Inflammation correlates with neurodegeneration but until recently, the association has been assumed to be a consequence of neurodegeneration and not a causal factor. A recent study supports the hypothesis that inflammation is at least a rate-limiting factor of neurodegeneration and may be a principal underlying cause in many cases. This signals a potential role for anti-inflammatory drugs in the treatment of dementia and other neurodegenerative diseases.
The study, published in Human Molecular Genetics, used human studies and animal models to find evidence supporting the hypothesis that inflammation proceeds neurodegeneration. It appears that genes associated with dementia play a role in regulating cellular inflammation. As we age, we accumulate mutations in our cells that can lead to our immune system categorizing cells with mutations as “non-self”, which in turn initiates an inflammatory response similar to the body’s response to a pathogen and ultimately causing, or at least contributing to, neurodegeneration.
This is not the first time researchers have suggested targeting inflammation mediators to treat dementia. An earlier study of anti-inflammatory drugs used to treat Alzheimer’s Disease argued for mitigating the effects of Alzheimer’s by using anti-inflammatory drugs to mediate the inflammatory response of microglia cells, a type of immune system cell found in the brain. This approach is supported by other studies that have found evidence from in vitro studies indicating that non-steroidal anti-inflammatory drugs (NSAID) can reduce the inflammatory response of microglia cells. Parkinson’s Disease is another neurodegenerative disease that may benefit from anti-inflammatory treatments. Glucocorticoids have been used to reduce brain inflammation and seem to modulate immune responses in multiple ways making them of interest to Parkinson’s Disease researchers.

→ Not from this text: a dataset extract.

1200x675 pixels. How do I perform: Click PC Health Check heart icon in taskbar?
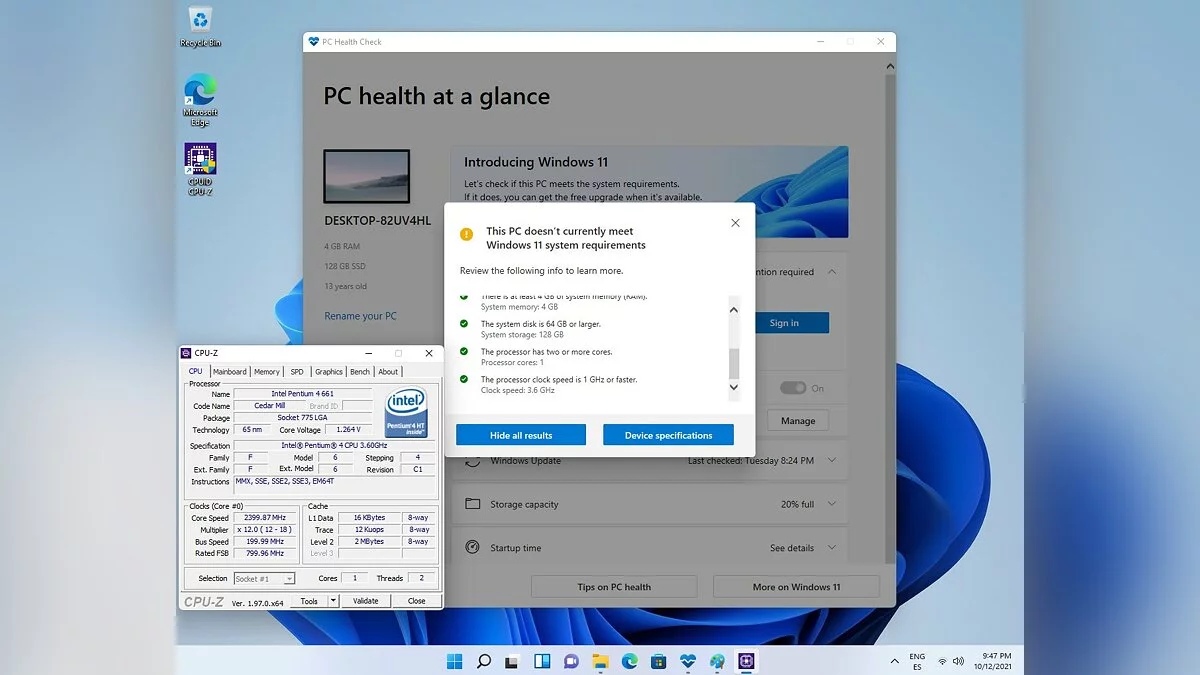pos(688,661)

It is important to note that not all immune responses associated with neurodegeneration follow the same pattern. Inflammatory microglia are often associated with senile plaques in Alzheimer’s Disease but the common inflammatory response is not. If anti-inflammatory drugs are to be used to treat Alzheimer’s Disease and other neuorodegenerative diseases, the drugs would need to be targeted to molecular mechanisms mediating the particular immune system process.
Further support for the use of anti-inflammatories for chronic disease treatment come from research into other multifactorial diseases. Inflammation’s role in multifactorial diseases such as rheumatoid arthritis, atherosclerosis, as well as metabolic syndrome and type 2 diabetes is well-established. For example, endothelial dysfunction occurs early in the onset of atherosclerosis. Increased levels of adhesion molecules and pro-inflammatory cytokines damage endothelial cells resulting in the progression of atherosclerosis. Studies in other diseases in which inflammation is implicated may help reveal additional insights into the molecular mechanisms of inflammatory responses.
The mediators of inflammation appear to have roles in a variety of chronic diseases. There are a variety types of inflammation mediators, from microRNAs to cytokines secreted from adipose tissue. Research into different mediators and their molecular function may help identify potential targets for anti-inflammatory drugs.
From here, the next step is to test existing anti-inflammatory drugs for effectiveness in reducing the effects of neurodegeneration and other chronic, multifactorial diseases.